While we're on the subject of Reinhart and Rogoff, Tyler Cowen has a nice little post on "Who shares data". Basically, most economists don't share data, and the ones who do are more likely to be full professors with tenure and a clear personal committment to sharing.
This seems to be pretty common in a lot of social sciences. When I was reporting on the controversy over counting Iraqi civilian casualties, there was strong wall around the data. Only a few researchers were allowed to see it, and being a strong critic of the study seemed to be an exclusion criteria for access. I was shocked--until public health researchers assured me that no, this was pretty much normal.
Which caused me to think about who doesn't share data--and why.
Before I go on, let me be clear that I'm not talking about Rogoff and Reinhart, who are in the middle of this controversy because they did share their sources. And kudos to them for that. No, this is a general meditation on a broad problem in the social sciences.
Anyhoo. As I was saying. There are a lot of private data sets out there these days, and a lot of work being produced off of them. Why can't more of us see it?
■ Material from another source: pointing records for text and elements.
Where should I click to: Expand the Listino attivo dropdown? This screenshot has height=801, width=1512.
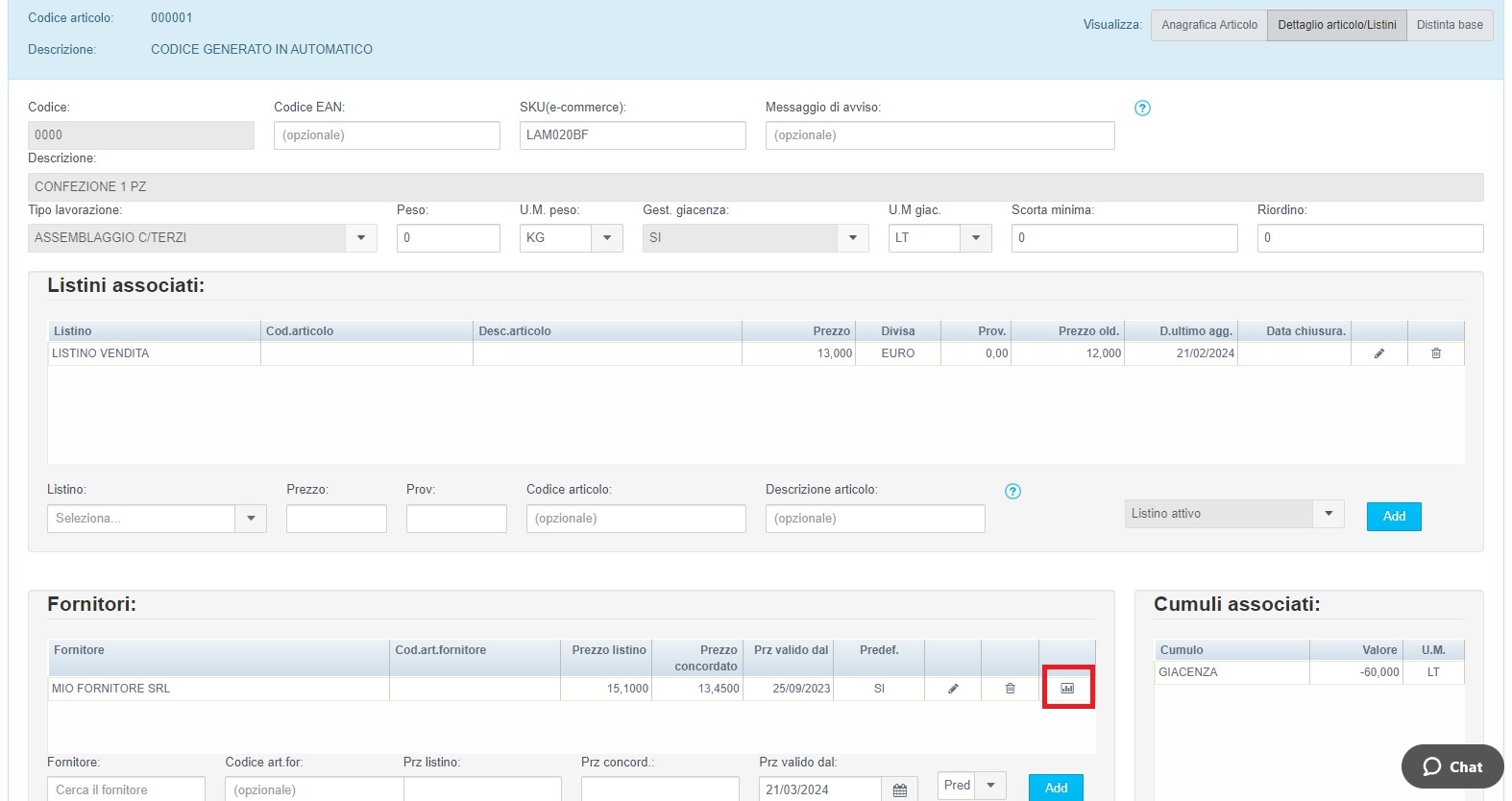(1329, 514)
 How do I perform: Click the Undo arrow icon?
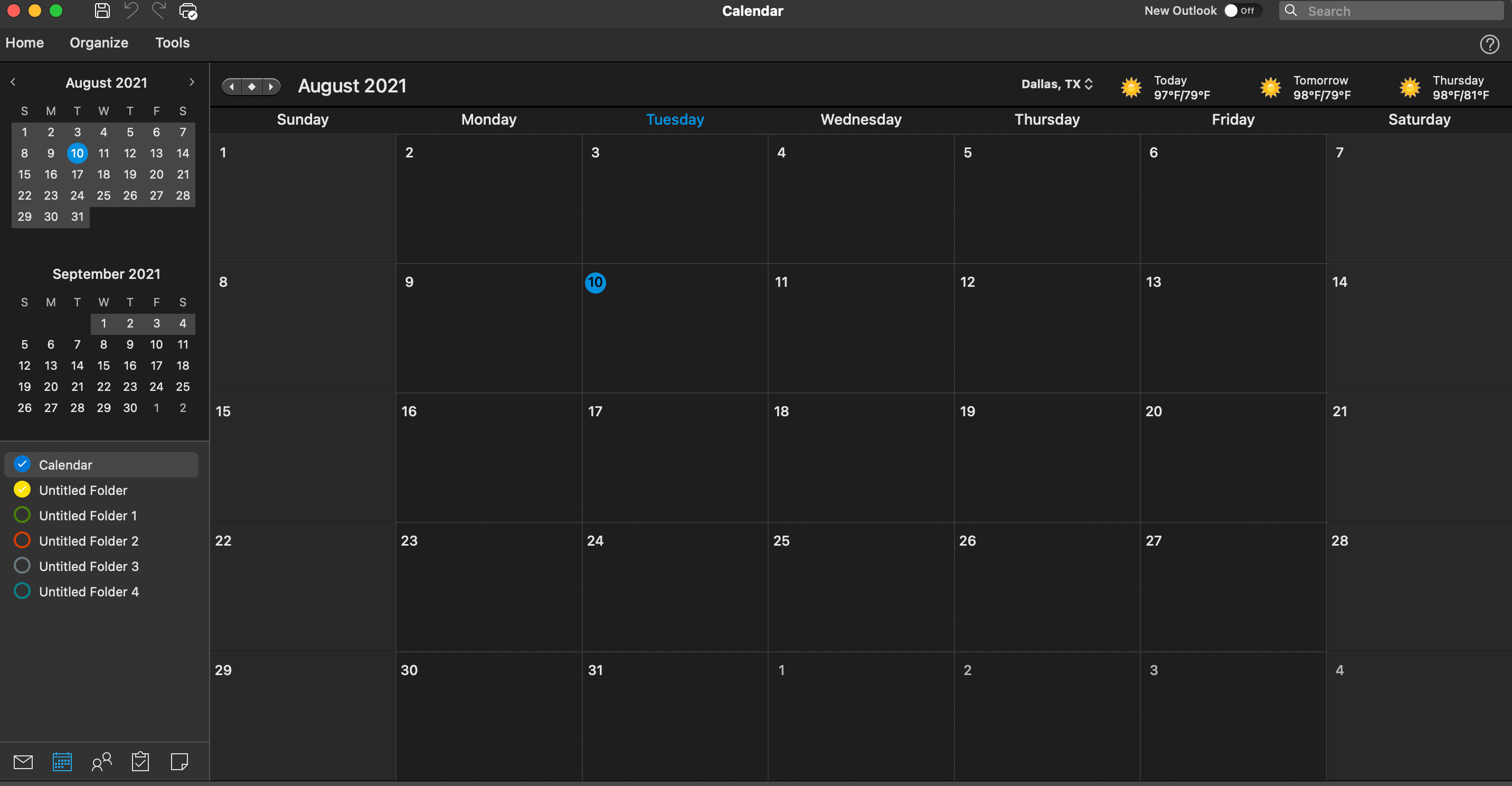[x=131, y=11]
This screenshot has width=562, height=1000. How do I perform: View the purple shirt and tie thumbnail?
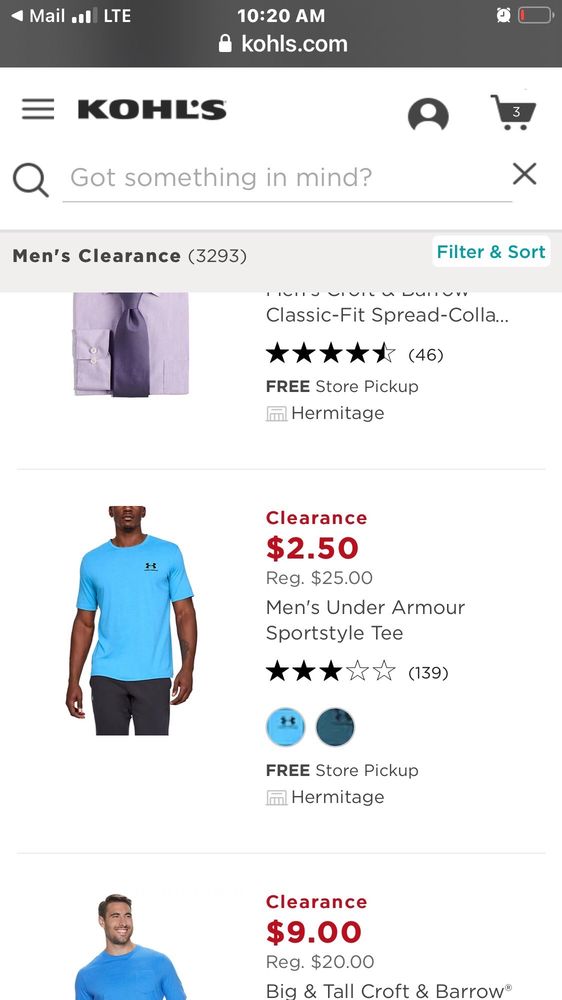[131, 344]
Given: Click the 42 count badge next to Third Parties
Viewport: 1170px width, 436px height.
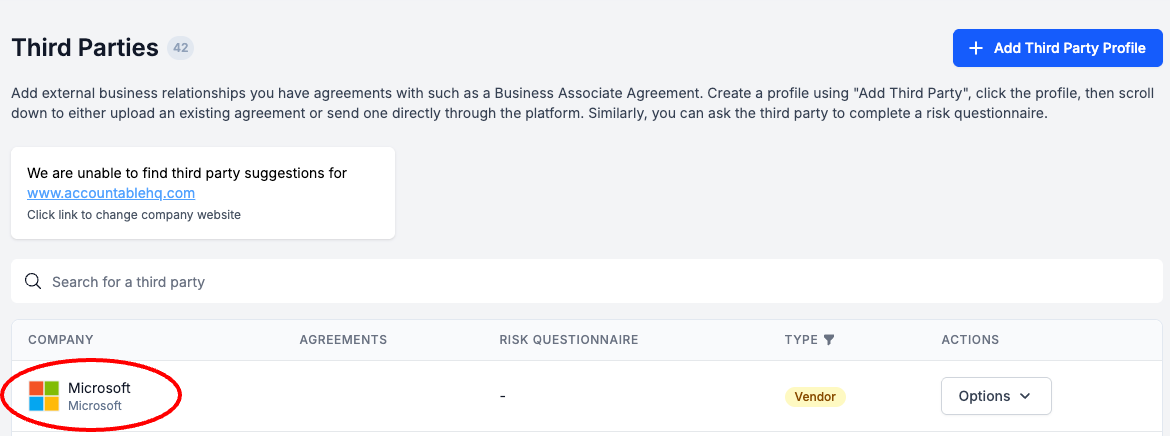Looking at the screenshot, I should coord(180,47).
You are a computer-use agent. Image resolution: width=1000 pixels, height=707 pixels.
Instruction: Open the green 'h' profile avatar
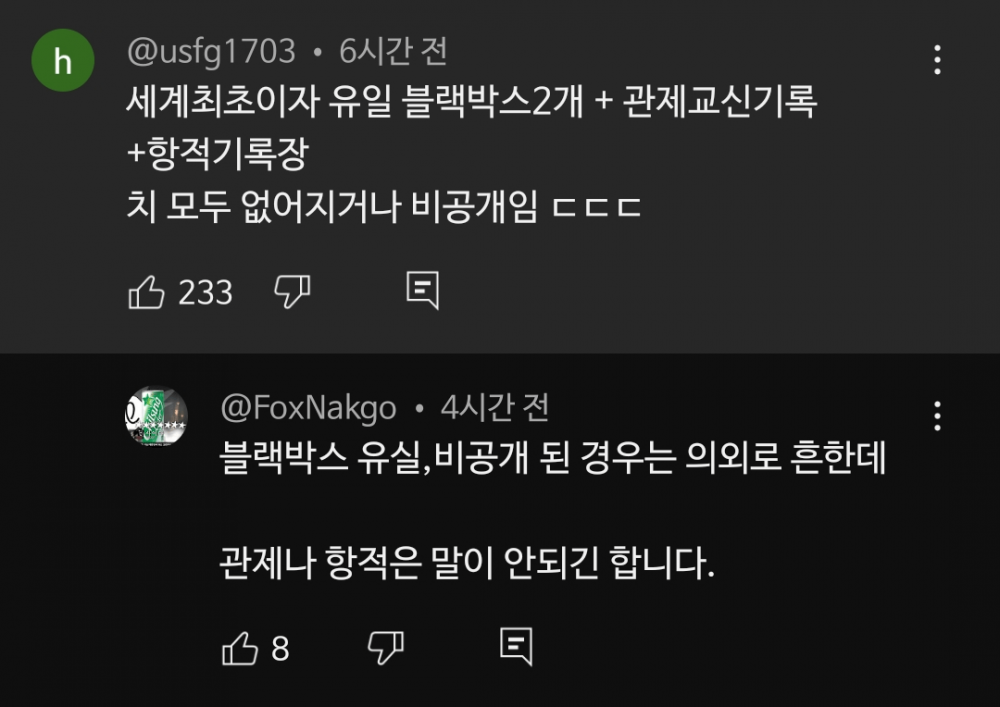point(63,61)
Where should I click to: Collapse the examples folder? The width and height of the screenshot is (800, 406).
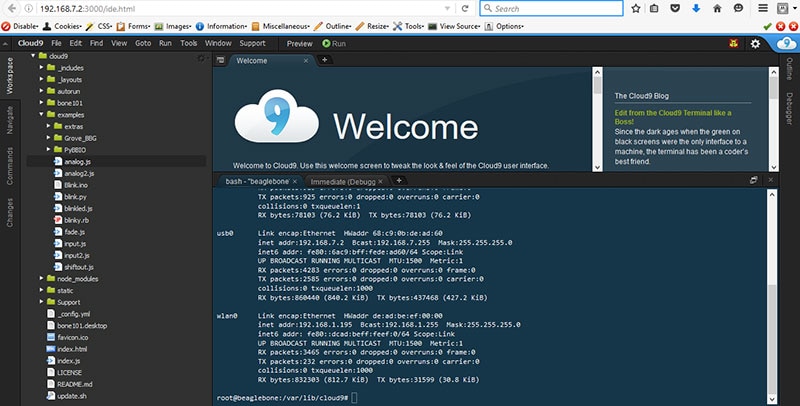click(x=42, y=116)
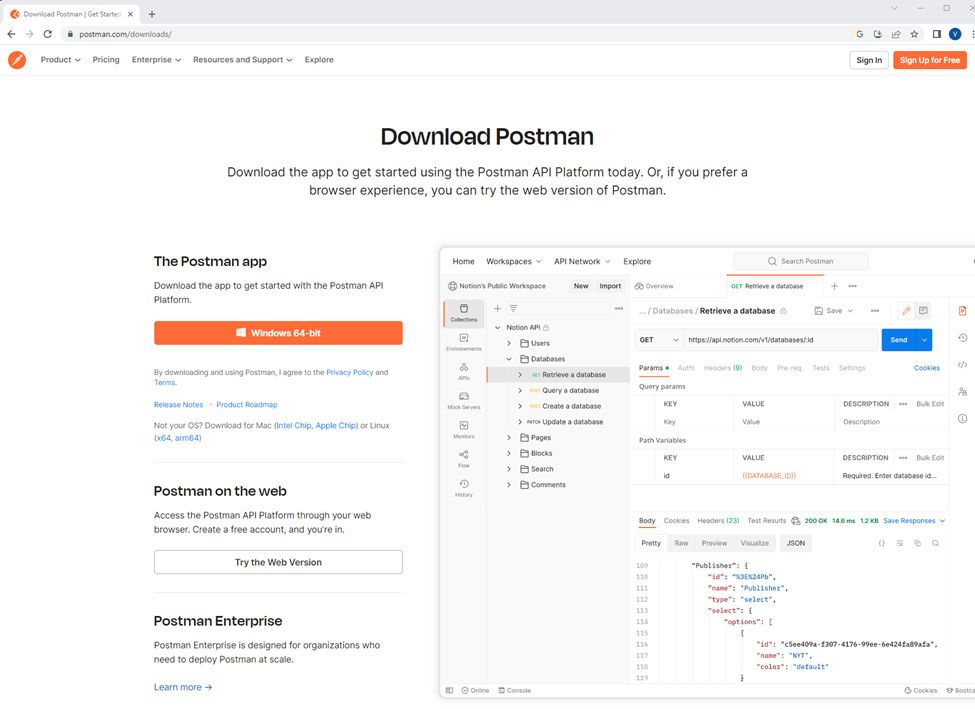Reload the page with the refresh icon
975x709 pixels.
pos(47,34)
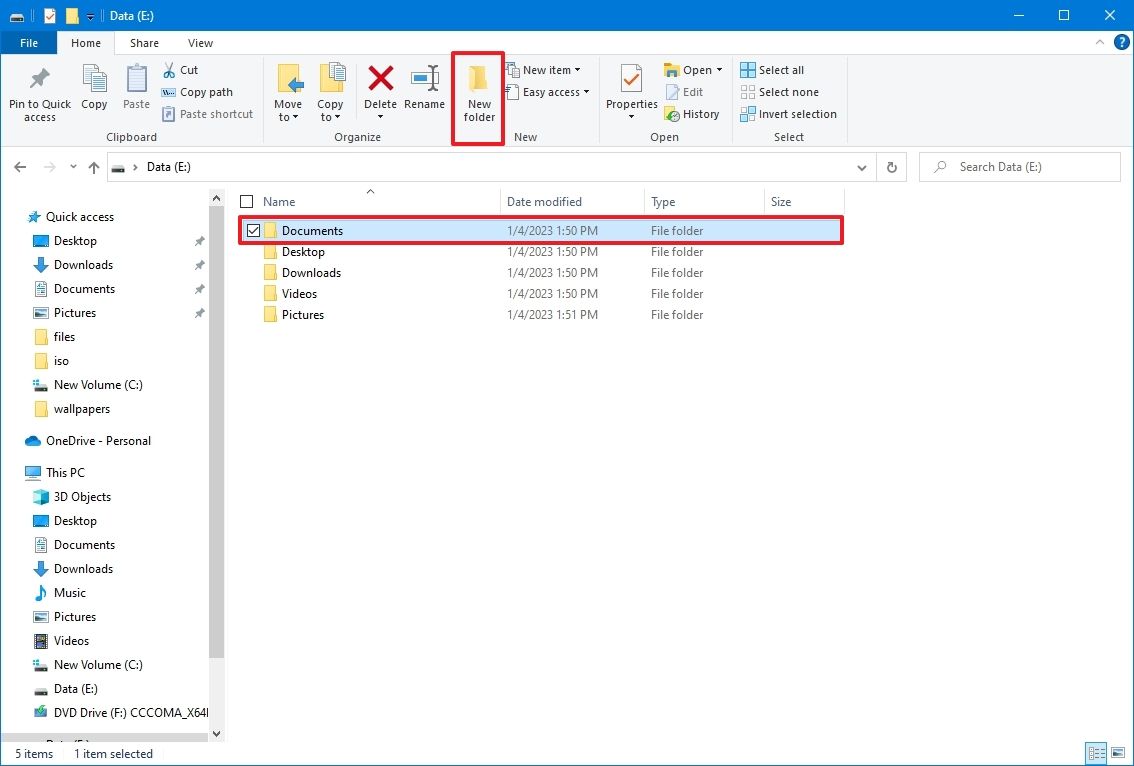
Task: Click Invert selection
Action: click(788, 113)
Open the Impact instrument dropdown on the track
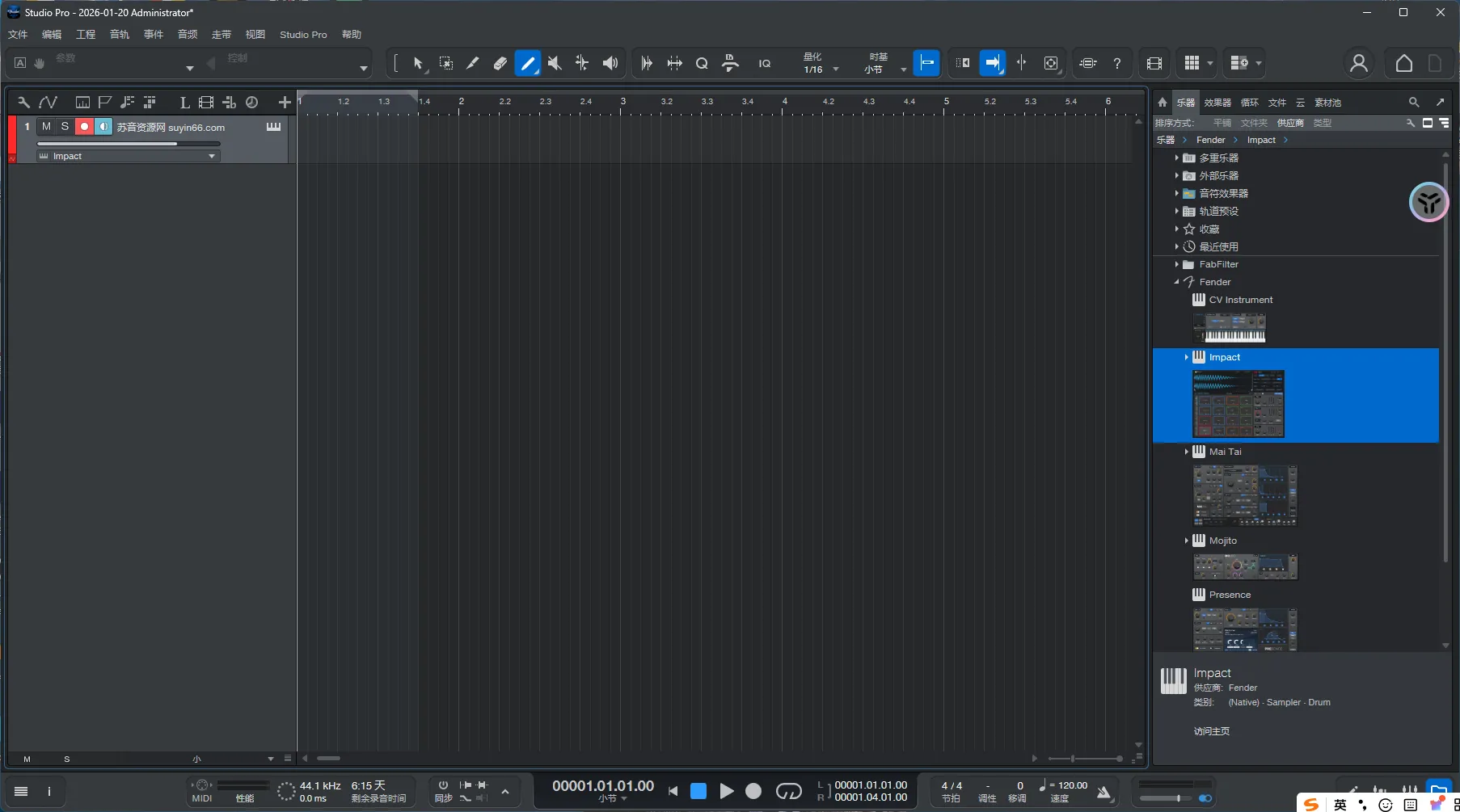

Mostly, I suspect, because of the economics of the thing. Assembling a nice private data set is a huge amount of work. You want to be able to mine that work for publishable insights. Very little professional credit accrues to the guy who built a great dataset which everyone else uses to generate elegant new findings. The credit goes to the authors of the elegant new findings. Which means that once you've built a dataset, you want to keep the thing to yourself as long as possible.
If it takes three or four years to assemble a dataset, and you only get one paper out of it before everyone else swoops in, no one will want to build a dataset. The swoopers who never build their own data sets will end up with more published papers, and better careers, than the plodders who put the data together. In other words, the incentives are all wrong for data openness.
Unfortunately, there's always the possibility that "I want to hold onto it as long as possible so I can publish" can be a cover for "I need to hold onto it as long as possible because if anyone else sees it, it will rapidly become obvious that my results aren't very robust." Or, in some cases, for "There are no results because I made the whole thing up."
If we're worried about the latter problems, however, we need to first address the former issue. As long as holding onto your data for a long time is an acceptable professional norm, weak results and outright cheats will be able to hide behind it.
But encouraging people to release their data means a deep reassessment about what counts as valuable, high-status work. As long as the social sciences prize analysis over data-building--and they do--then data-builders will be at a competitive disadvantage. Which they will try to rectify by keeping their data secret as long as possible.